At this point in the course, you can create linear and logistic regression models to work with continuous and categorical outcome variables. However, you have only worked with predictors that were continuous variables. It stands to reason that you can use categorical variables as predictors in a regression model.
The first way to exploit a categorical predictor is to add it to the regression model. If there are more than two categories, you need to break down the variable into multiple binary ones.
The other approach called ANOVA stands for Analysis of Variance. This method was formerly introduced in Fisher's 1925 classic book Statistical Methods for Research Workers. ANOVA is used to analyze the differences in the mean of groups of samples with respect to categories. It is a way to extend the t-test (remember Chapter 1.4 on hypothesis testing) to multiple groups and categories.
In this chapter, you will learn about:
How to add categorical values in a regression model:
With one hot encoding
Using binary encoding when the variable has way too many categories.
The ancient and respected techniques of ANOVA.
Throughout the chapter, we will work on the auto-mpg dataset to demonstrate how to handle categorical variables.
Let's get to it!
The dataset has four continuous variables and four categorical ones: cylinders, year, origin, and name. Cylinders and year are ordered, and can be used directly in the regression model. We are interested in the non-ordinal categorical variables:
The name of the car.
Therefore, the origin variable is just a categorical variable with three values American, European, and Japanese.
American: 245 cars
Japanese: 79 cars
European: 68 cars
The other categorical variable available is the name. However, we have 301 different names for 392 samples. Instead of considering the name of the car as our categorical variable, we'll extract the brand of the car, which happens to be the first word in the name field.
For that, you use:
df['brand'] = df.name.apply(lambda d : d.split(' '))

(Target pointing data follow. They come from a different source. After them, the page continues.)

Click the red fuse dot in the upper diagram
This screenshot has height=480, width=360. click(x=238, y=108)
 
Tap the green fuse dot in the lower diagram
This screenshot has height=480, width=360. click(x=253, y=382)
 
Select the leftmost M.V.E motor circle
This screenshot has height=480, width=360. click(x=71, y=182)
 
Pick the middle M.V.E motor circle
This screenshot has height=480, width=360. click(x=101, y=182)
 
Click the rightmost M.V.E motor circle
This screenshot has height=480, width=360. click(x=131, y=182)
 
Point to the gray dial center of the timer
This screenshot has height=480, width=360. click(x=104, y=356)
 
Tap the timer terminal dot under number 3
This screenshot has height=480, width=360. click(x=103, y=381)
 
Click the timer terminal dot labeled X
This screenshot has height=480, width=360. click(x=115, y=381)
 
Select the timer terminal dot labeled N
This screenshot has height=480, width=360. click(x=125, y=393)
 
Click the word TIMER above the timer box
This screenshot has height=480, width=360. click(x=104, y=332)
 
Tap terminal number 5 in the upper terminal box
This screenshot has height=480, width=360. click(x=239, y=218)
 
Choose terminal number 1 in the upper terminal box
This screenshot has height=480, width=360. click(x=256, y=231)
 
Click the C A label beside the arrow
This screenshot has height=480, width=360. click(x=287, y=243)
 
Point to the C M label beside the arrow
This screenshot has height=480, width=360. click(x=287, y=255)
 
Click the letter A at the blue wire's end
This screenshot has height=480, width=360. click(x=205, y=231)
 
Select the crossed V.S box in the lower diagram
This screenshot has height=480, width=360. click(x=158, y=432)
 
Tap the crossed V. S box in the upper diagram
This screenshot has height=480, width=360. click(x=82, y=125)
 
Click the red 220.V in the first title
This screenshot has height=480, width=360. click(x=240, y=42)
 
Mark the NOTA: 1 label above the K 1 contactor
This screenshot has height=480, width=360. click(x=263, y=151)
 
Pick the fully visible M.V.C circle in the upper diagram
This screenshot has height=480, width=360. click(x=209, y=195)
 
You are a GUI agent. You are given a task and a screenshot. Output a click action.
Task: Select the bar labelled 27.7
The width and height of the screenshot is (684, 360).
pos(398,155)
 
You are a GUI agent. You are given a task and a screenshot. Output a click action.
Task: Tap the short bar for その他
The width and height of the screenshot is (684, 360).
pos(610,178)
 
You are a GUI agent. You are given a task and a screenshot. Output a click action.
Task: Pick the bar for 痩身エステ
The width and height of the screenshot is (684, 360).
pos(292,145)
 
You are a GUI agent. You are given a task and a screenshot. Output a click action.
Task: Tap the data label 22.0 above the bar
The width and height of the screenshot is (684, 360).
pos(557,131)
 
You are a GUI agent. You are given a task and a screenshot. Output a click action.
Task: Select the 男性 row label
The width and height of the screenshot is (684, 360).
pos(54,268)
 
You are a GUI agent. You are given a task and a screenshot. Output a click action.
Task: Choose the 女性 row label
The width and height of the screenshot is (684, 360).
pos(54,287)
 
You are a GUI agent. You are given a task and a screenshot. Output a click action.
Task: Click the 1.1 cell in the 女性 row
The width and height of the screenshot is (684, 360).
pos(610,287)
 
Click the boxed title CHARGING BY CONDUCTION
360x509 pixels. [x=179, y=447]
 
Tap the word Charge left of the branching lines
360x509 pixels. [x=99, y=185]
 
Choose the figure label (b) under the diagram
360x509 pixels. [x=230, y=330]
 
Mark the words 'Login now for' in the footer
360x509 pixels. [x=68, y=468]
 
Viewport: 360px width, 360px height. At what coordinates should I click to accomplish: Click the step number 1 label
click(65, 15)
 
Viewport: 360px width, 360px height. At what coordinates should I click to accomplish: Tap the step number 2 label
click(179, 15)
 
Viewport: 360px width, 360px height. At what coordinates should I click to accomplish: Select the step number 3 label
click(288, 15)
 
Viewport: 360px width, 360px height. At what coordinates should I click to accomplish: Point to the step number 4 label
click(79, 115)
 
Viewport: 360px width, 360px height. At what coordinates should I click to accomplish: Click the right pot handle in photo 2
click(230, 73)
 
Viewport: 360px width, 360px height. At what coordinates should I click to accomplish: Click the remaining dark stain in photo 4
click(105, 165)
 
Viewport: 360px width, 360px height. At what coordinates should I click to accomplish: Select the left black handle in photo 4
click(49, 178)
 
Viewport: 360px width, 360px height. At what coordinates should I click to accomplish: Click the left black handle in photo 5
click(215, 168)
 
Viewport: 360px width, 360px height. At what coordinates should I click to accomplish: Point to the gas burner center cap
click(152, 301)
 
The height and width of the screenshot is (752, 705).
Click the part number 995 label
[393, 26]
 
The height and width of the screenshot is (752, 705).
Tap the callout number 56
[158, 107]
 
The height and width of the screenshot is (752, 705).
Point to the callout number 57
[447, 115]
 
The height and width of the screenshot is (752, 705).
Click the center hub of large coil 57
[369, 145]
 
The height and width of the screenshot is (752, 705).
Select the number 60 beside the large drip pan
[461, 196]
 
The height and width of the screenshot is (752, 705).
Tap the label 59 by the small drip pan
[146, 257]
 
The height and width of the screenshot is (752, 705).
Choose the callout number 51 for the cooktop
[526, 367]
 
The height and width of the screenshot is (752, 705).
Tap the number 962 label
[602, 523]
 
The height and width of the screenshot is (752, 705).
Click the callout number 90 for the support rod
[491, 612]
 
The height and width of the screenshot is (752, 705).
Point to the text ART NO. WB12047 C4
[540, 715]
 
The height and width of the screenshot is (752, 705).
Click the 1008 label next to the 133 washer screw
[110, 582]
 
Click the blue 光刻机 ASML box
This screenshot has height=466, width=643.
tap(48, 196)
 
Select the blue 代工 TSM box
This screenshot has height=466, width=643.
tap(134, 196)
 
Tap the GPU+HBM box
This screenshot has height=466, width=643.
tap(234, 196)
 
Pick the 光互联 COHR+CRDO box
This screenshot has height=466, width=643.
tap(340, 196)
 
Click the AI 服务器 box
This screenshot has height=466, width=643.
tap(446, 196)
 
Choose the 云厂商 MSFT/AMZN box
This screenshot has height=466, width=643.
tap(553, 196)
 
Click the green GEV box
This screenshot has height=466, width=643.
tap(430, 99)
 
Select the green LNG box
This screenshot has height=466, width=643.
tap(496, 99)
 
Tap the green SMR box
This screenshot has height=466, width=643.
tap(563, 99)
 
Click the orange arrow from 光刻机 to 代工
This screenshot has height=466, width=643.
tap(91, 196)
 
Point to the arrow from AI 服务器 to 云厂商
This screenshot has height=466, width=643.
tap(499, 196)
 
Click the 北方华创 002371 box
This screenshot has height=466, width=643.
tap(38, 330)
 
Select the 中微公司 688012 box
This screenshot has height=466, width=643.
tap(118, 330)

Let's first consider the univariate model mpg ~ origin and use the origin variable as a predictor:
results = smf.ols('mpg ~ origin', data = df).fit() results.summary()
A couple of things stands out:
The stastmodel library has automatically handled the categorical feature by creating two variables: origin[T.European] and origin[T.Japanese].
We have three original categories, but only two of them show up in the results.
What the library did is called dummy encoding, or one-hot encoding. Dummy encoding encodes a k-level categorical variable into k-1 binary variables. In our example, the variables origin[T.European] and origin[T.Japanese] are binary variables, which represent:
origin[T.European]: The car is from Europe: True/False
origin[T.Japanese]: The car is from Japan: True/False
You can always deduct that a car is American if it's not either European or Japanese, and there's no need to include the third binary variable origin[T.American]. Doing so would introduce high level of collinearity in the model and degrade its reliability.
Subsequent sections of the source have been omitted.